Entretanto, as reformas neoliberais que entram com força no Brasil nos anos 1990 acabam por mudar este cenário. Por uma série de fatores, Santos deixa de ser uma cidade de trabalhadores, o desmonte do porto precariza e fragmenta a categoria e a cada ano, vê sua população reduzir, envelhecer e, ao mesmo tempo, a cidade sofre um forte processo de gentrificação. O impacto político é evidente: a direita hegemoniza fortemente a política local. 

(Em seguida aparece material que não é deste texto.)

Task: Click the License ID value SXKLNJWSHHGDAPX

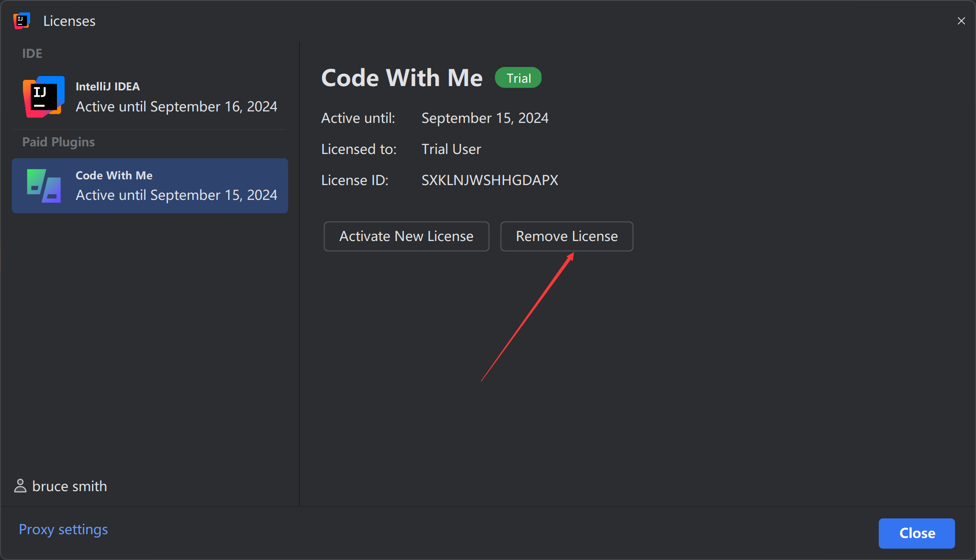Action: (489, 180)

E o Santos FC? Após a saída de Pelé dos gramados, a equipe de futebol se notabilizou por ser uma grande reveladora de novos jogadores. Depois da era Pelé, gerações de meninos da Vila encantaram o futebol brasileiro, como a de 1978 (com Nilton Batata, Juary e João Paulo, campeões paulistas naquele ano); de 2002/2004 (com Diego e Robinho, campeões brasileiros nestes anos) e, mais tarde, a geração de Neymar. Os novos ídolos - Robinho e Neymar - não estão apenas distantes tecnicamente do que foi Pelé. Também em aspectos pessoais. Robinho, condenado recentemente por estupro na Itália; Neymar, com atitudes muito criticadas e que prioriza mais a sua carreira de “popstar” e “garoto propaganda do que de futebolista. 

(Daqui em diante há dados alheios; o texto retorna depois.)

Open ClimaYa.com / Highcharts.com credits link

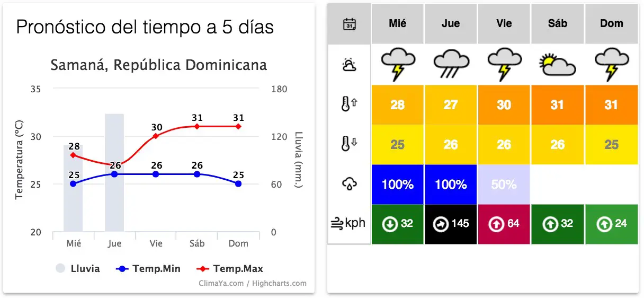click(253, 283)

A equipe continua revelando bons jogadores, mas a instrumentalização mercadológica do futebol que chega ao ápice em tempos de capitalismo neoliberal, transforma a passagem ao clube em trampolim para ser “popstar” e ter uma carreira fora. Surgem meninos com até certo talento, mas com pouco comprometimento, vira e mexe surgem denúncias de indisciplina permeadas pelos desejos de pegar o avião e ir para uma equipe europeia. O futebol brasileiro hoje é um fornecedor de “insumos” para a grande indústria do futebol sediado na Europa - o “sistema mundo” capitalista no futebol. Mas parece que nas terras do Rei Pelé, a coisa se radicaliza. 

E radicaliza com dirigentes que dilapidam o patrimônio do clube, sucedidos por dirigentes que comandam com “cabeças de planilha” típicas de economista neoliberal, e o time fica como uma praia onde as pessoas vão passar um dia de sol, fazer uma tremenda bagunça e simplesmente ir embora tocar a vida em outras paragens. Uma lógica exatamente igual aos vândalos que, após a partida que decretou o rebaixamento, deixou um rastro de destruição na cidade.

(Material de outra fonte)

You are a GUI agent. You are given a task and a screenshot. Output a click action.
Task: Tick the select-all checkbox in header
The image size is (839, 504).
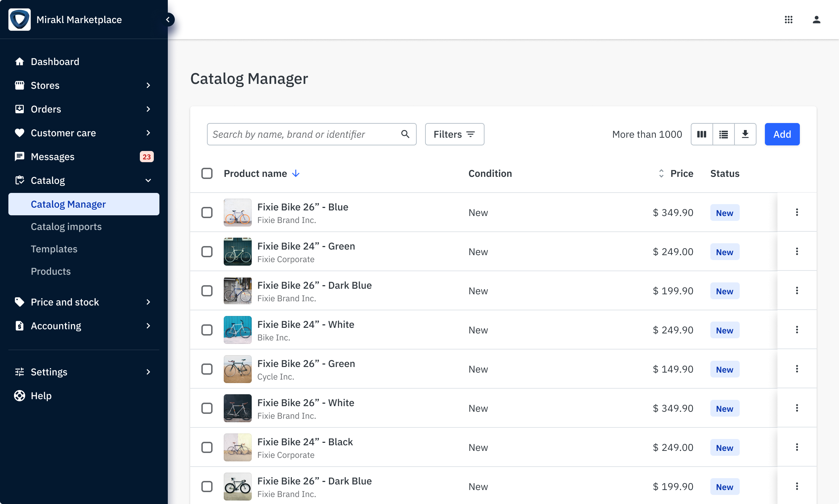(x=207, y=173)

No mesmo dia - 6 de dezembro de 2023 - era aprovada a privatização da Sabesp sob brutal repressão da Polícia Militar na Assembleia Legislativa. A mesma Sabesp criada em 1973, coincidentemente o mesmo ano em que o Santos teve o último título importante, o campeonato paulista, com o Rei Pelé. Cinquenta anos depois, a Sabesp é privatizada, Pelé já morreu, a “vila mais famosa do mundo” vai ser transformada pela WTorre em uma “arena” e o Santos foi para segunda divisão. E a cidade vermelha foi vandalizada.

*Este artigo não reflete, necessariamente, a opinião da Fórum.